[Start of Selected text]

FSA should figure it out

There has been much speculation that the retail distribution review has been designed to deliver a commercial advantage to the banks.

The theory is augmented by the majority of FSA directors having arrived from the banking sector and fortified by comments made by FSA director Dr Thomas Huertas in 2007, when addressing the Institute of Economic Affairs’ 10th Anniversary Conference. He stated: “Commission-based distribution arrangements tend to lead to conflicts of interest and may result in misselling…how do we solve this conundrum? We are genuinely interested in working with banks to find a way to do so.”

A point repeatedly made is that bancassurance is all about hitting targets, cross-selling products and maximising sales. We read reports concerning bank advice which is light on benefits and heavy on commission. We read about high-risk funds being marketed to risk-averse pensioners. We read confessions from exbank staff who claim that the never-ending push for sales forced them into being salespeople.

Is this what our society deserves? Is this what the FSA wants? Does it believe that the numerous financial gaps can be bridged by the bancassurance sector?

These are questions that reverberate as we approached the recent submission deadline for the latest RDR consultation paper.

It seems likely that the FSA has a vision where an amalgam of different types of adviser will service the consumer. The Moneymadeclear initiative sets out the nursery-style advice which will point many consumers towards the simplified GCSE package that is likely to be offered by bancassurers. No doubt they will seek to design a process that implies “free advice”. The final rung, degree style services, will be operated primarily by IFAs on some agreed fee basis.

[End of Selected text]

→ **Tasks**
A: In the article about the FSA and the retail distribution review, who spoke at the Institute of Economic Affairs' 10th Anniversary Conference in 2007?
B: Pick up the article about the FSA and the retail distribution review after its last sentence and carry it on.

[Start of Entries provided]

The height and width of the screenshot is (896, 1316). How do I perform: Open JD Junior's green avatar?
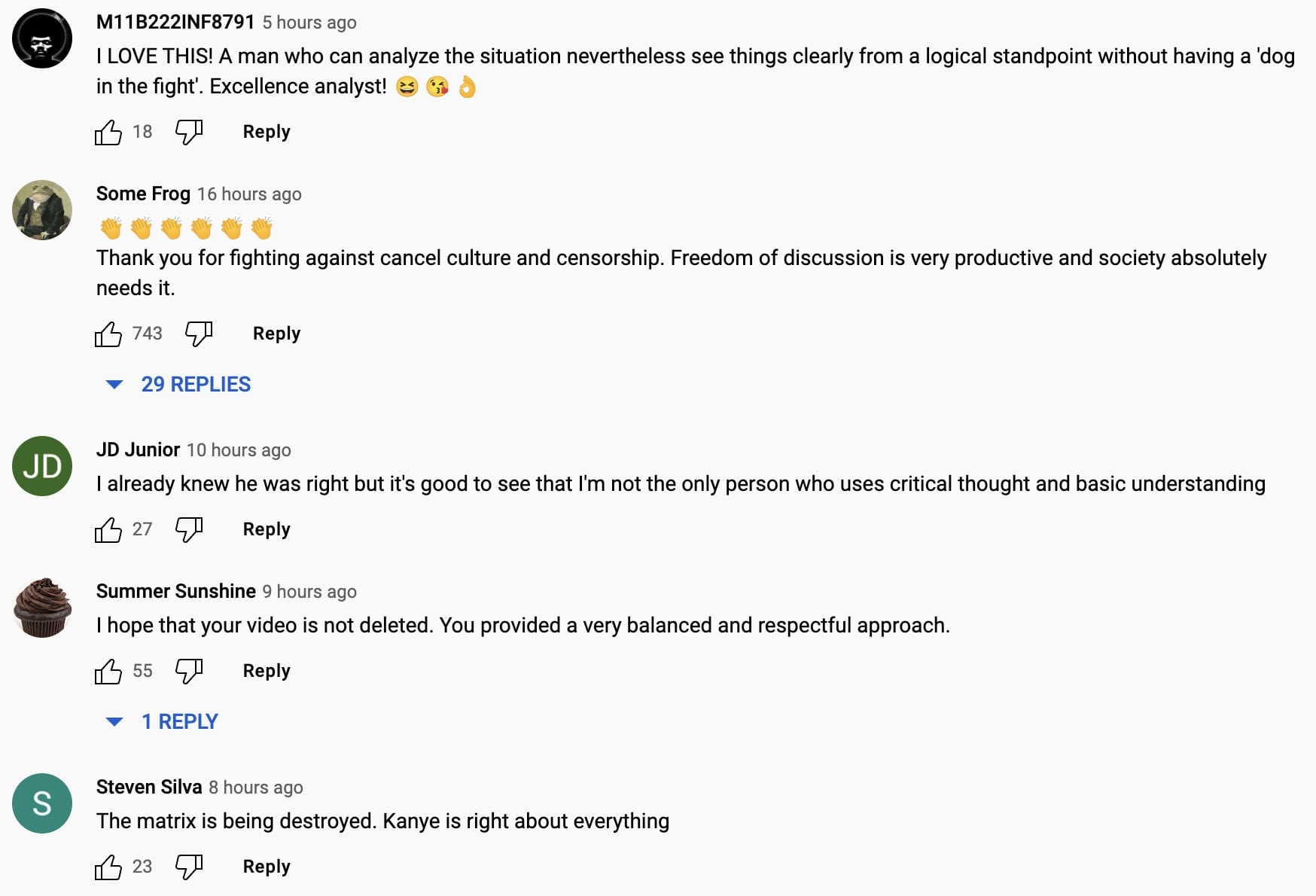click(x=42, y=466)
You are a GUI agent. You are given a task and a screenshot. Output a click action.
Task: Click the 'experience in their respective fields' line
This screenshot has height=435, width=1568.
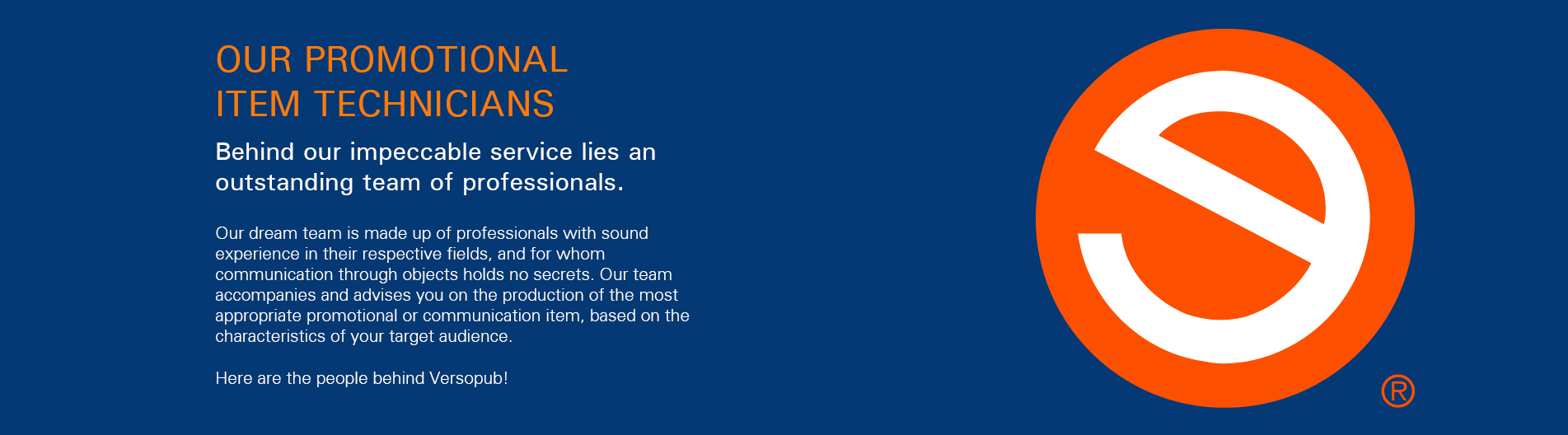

[End of Entries provided]

→ **Outputs for the tasks**
A: FSA director Dr Thomas Huertas.

B:
This scenario can be defended on the pretext of expanding access to the masses and assisting in the repair of the industry’s damaged reputation. What seems missing in this equation is an acknowledgement that the disturbing history of bancassurance misadvice will not only continue but will be ratcheted up several notches with the acquiescence of the FSA. The very FSA charged with a statutory duty to protect the consumer.

When we look back the pension and PPI misselling debacles we can see a clear pattern. IFAs enjoy the highest market penetration, 48 per
cent compared with the banks’ 36 per cent while the complaint statistics tell a different story. Under phase two of the pension review banks were responsible for 89 per cent of compensation paid.

Few IFAs have been involved in the PPI debacle and, as the recent FOS complaint statistics showed, the major banks came out poorly once again.

The FOS has confirmed they uphold around 30 per cent of complaints against IFAs compared with 45 per cent against the banks. FSA figures
for the first half of 2009 show that a mere 1.14 per cent of complaint were against IFAs.

Can we expect the FSA to be alert to this? Rather than a scorched earth policy, the FSA should reflect on the facts and seek to increase consumer access to independent financial advice rather than stratify it.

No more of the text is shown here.